Background: Congenital anomalous connection between the right atrial appendage (RAA) and right ventricle (RV) is a rare accessory atrio-ventricular pathway that can be difficult to map and may require epicardial or surgical ablation to eliminate conduction.
Objective: To describe our experience with mapping and ablation of this rare accessory pathway.

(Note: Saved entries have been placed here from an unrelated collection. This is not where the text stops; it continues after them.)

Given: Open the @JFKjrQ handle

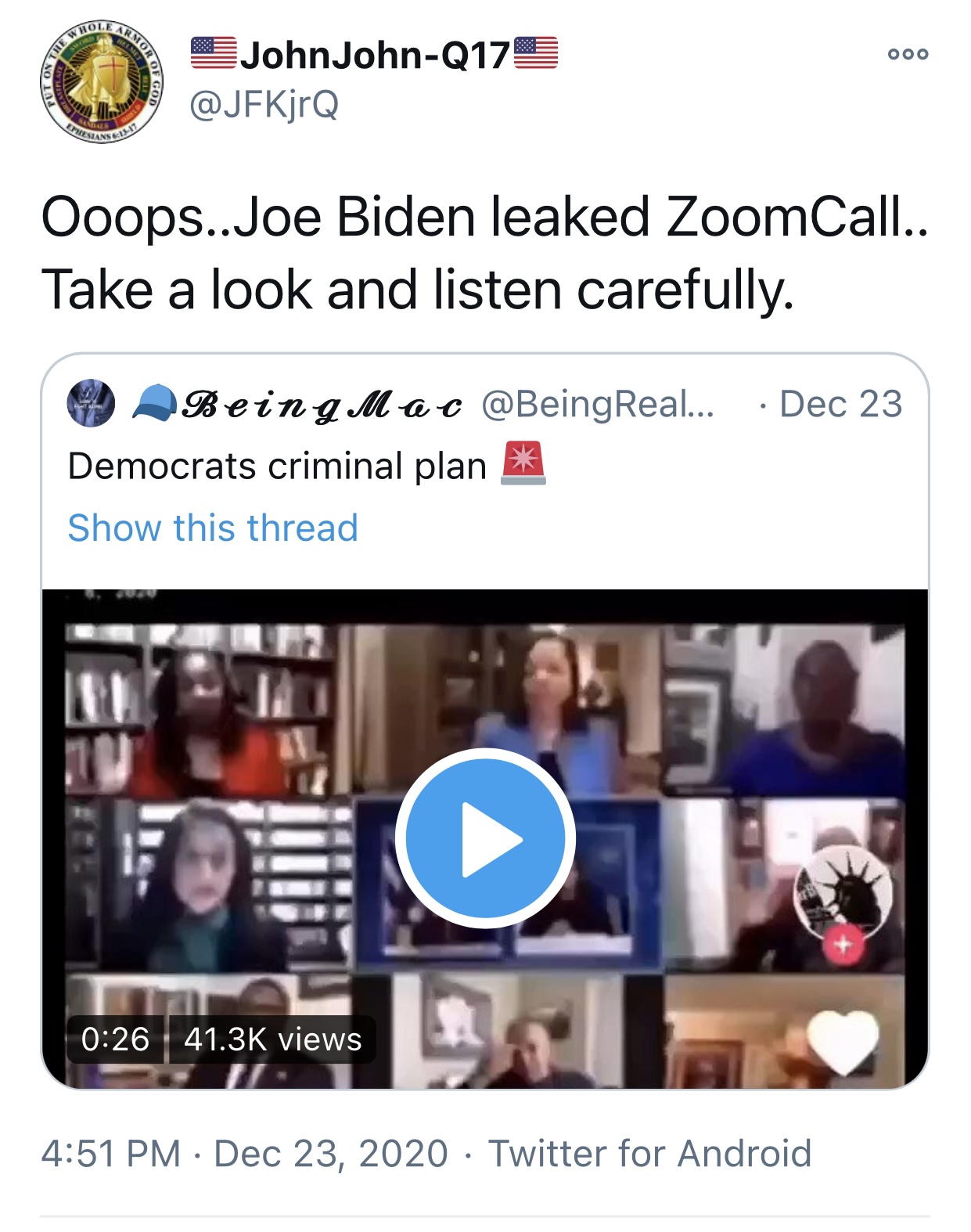Looking at the screenshot, I should click(264, 104).
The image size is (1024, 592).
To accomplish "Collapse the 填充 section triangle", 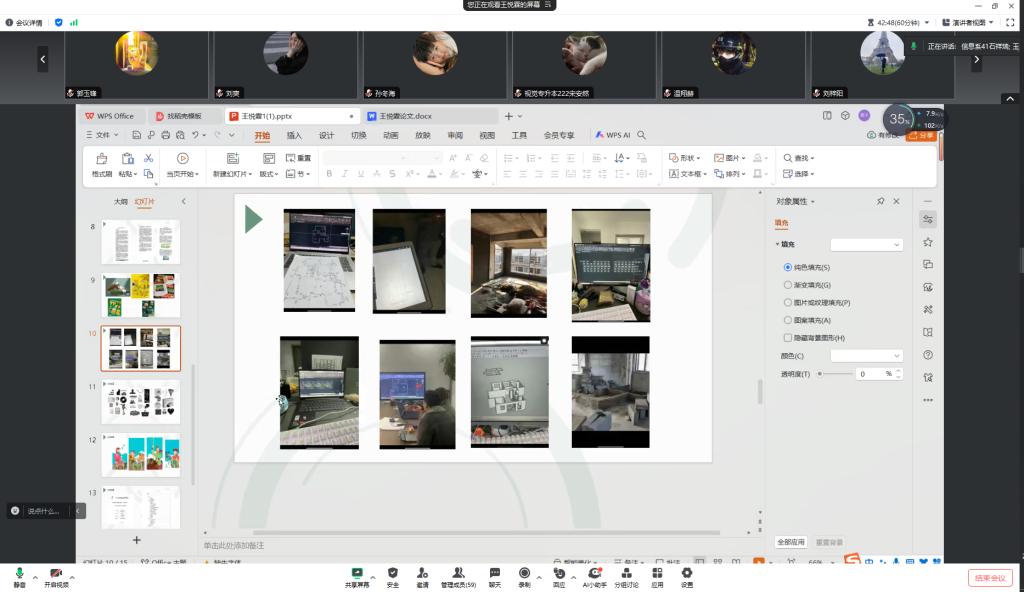I will [x=778, y=244].
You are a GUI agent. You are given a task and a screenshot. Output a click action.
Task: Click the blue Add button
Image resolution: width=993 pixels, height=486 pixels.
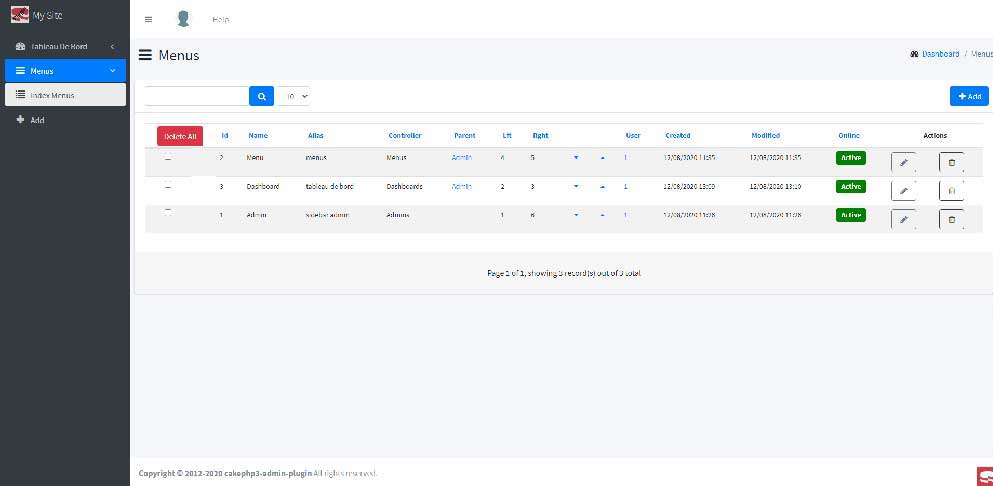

Methods: We retrospectively analyzed the prevalence of RAA-RV connections in 148 consecutive patients who underwent endocardial ablation of right sided accessory A-V pathways. Three out of 148 patients (2%, 2 women) had antegrade and retrograde conduction between the RAA and the RV. All 3 patients suffered from recurrent orthodromic A-V reentrant tachycardias and were referred after 1-2 previously failed ablations. None of these patients had evidence of an additional congenital anomaly. Mapping was performed using the Carto system with direct visualization of the right atrium, tricuspid annulus, and RAA using intracardiac echocardiography (Figure, A).
Results: The successful ablation site in these 3 patients was located in the floor of the RAA above the base of the RV (Fig A, black dotted lines). Local ventricular electrogram preceded the delta wave by 30-40 msec (Figure B, arrow) and conduction was eliminated using external irrigated electrode catheters (20-30 watts).
Conclusion: Accessory atrioventricular pathways due to congenital connection between the RAA and RV should be suspected when mapping and ablation along the tricuspid annulus fails to eliminate conduction. The use of intracardiac echocardiography facilitates the identification of the location of the mapping catheter within the RAA at the successful ablation site.